Similar to our previous cross-sectional study, the proportion of two parent myopia was still the highest, followed by one parent, and no parent myopia was the lowest (χ2 = 27.919, P༜0.001). In addition, in our previous cross-sectional studies, although we did not find a correlation between one parent myopia with the prevalence of myopia, there was a positive correlation between two parent myopia with it. However, in the longitudinal study, we found there was no significant correlation between the progression of myopia and one parent myopia (OR = 1.14, 95% CI: 0.74–1.84, P = 0.532) and two parent myopia (OR = 1.58, 95% CI: 0.76–2.16, P = 0.163). Perhaps we can hypothesize that the effect of parent myopia on children might only occur in the initial stage of myopia. With the deepening of myopia, the impact would be less obvious.
By comparison, we found that the results of this study on near work and outdoor activity time were in good agreement with those reported in ACES. A meta-analysis of seven cross-sectional studies reported a 2% reduction in the odds of myopia per additional hour of time spent outdoors per week. A three-year prospective study in Guangzhou found that a 40-minute outdoor activity class added to each school day could effectively reduce the incidence of myopia(30.4% vs 39.5%); however, they did not find that such interventions reduced the growth of myopia. Other studies have suggested that there might be a threshold of 10 to 14 hours spent outdoors per week required to prevent myopia[29, 30]. In our cross-sectional study, outdoor activity time was an independent protective factor for myopia. However, in the longitudinal study, we did not find that the progression of myopia was related with near work time and outdoor activity time. Thus, our results are basically consistent with the above results. Perhaps, outdoor activities could only slow down the onset of myopia, but it has no effect on the progression of myopia. It was also possible that the effect of outdoor activities on the progression of myopia needed to reach a certain threshold. In other words, the threshold for controlling myopia progression might be higher for children who were already myopic. However, due to the influence of learning pressure, outdoor activity time of Chinese adolescents was far from the threshold.

Stored data:
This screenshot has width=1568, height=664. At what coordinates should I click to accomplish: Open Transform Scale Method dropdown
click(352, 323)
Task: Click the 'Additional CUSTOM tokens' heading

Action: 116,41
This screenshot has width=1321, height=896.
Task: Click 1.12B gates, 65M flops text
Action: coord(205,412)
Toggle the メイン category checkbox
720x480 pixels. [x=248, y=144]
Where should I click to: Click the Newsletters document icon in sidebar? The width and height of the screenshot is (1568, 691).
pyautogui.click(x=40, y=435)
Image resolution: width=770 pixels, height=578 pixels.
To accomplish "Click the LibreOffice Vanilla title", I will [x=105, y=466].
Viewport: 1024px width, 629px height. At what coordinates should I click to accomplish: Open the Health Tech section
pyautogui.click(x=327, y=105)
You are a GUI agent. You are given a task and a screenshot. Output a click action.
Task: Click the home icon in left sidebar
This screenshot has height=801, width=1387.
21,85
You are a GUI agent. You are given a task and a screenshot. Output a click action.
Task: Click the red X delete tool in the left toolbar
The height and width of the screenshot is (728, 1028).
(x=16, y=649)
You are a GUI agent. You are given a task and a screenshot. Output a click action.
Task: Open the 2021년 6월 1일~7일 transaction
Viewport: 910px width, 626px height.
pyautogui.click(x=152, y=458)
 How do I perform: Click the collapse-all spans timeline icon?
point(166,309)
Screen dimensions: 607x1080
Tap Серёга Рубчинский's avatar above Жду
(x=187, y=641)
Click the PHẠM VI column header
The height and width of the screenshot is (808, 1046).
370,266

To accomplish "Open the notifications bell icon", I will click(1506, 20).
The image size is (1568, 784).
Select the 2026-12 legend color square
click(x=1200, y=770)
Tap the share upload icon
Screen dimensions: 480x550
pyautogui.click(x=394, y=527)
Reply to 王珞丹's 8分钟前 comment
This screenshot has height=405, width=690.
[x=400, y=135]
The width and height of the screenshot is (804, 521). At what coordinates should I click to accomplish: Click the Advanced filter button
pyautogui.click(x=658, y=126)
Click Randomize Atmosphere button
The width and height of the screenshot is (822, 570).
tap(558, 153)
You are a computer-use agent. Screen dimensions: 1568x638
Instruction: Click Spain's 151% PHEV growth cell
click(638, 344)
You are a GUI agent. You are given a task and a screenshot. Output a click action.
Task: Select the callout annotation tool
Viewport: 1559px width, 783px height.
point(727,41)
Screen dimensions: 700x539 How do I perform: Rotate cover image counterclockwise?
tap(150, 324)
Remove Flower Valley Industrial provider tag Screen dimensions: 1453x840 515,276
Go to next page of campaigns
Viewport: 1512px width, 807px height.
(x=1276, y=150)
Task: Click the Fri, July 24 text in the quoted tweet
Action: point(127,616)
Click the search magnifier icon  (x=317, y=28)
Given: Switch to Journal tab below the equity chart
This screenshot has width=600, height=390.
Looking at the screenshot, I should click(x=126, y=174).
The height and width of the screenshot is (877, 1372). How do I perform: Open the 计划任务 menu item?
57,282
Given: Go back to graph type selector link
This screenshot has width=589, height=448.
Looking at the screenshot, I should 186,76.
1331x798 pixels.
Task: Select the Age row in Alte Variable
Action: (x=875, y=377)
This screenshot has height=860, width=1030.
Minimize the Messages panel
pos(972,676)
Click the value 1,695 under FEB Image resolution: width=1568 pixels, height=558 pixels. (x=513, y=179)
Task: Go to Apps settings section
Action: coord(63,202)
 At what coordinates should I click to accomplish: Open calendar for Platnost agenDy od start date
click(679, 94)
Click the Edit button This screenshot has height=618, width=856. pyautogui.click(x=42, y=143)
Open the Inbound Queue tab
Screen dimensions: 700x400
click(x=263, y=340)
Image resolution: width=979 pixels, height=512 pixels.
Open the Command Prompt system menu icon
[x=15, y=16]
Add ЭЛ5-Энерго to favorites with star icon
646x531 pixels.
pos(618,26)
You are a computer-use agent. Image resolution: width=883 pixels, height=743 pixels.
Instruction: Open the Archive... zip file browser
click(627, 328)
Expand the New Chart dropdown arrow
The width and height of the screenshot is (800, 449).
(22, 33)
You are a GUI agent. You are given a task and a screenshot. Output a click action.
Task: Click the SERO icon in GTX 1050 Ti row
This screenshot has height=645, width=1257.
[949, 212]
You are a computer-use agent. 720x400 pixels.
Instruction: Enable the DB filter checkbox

EXERCISE 1:
Copy the passage on myopia starting with "Similar to our" and going on through "be less obvious.", switching "hypothesize" to "speculate".
EXERCISE 2:
According to the passage on myopia, why was the outdoor activity time of Chinese adolescents far from the threshold?
Rely on the text alone for each answer.

ANSWER AREA 1:
Similar to our previous cross-sectional study, the proportion of two parent myopia was still the highest, followed by one parent, and no parent myopia was the lowest (χ2 = 27.919, P༜0.001). In addition, in our previous cross-sectional studies, although we did not find a correlation between one parent myopia with the prevalence of myopia, there was a positive correlation between two parent myopia with it. However, in the longitudinal study, we found there was no significant correlation between the progression of myopia and one parent myopia (OR = 1.14, 95% CI: 0.74–1.84, P = 0.532) and two parent myopia (OR = 1.58, 95% CI: 0.76–2.16, P = 0.163). Perhaps we can speculate that the effect of parent myopia on children might only occur in the initial stage of myopia. With the deepening of myopia, the impact would be less obvious.

ANSWER AREA 2:
It was far from the threshold because of the influence of learning pressure.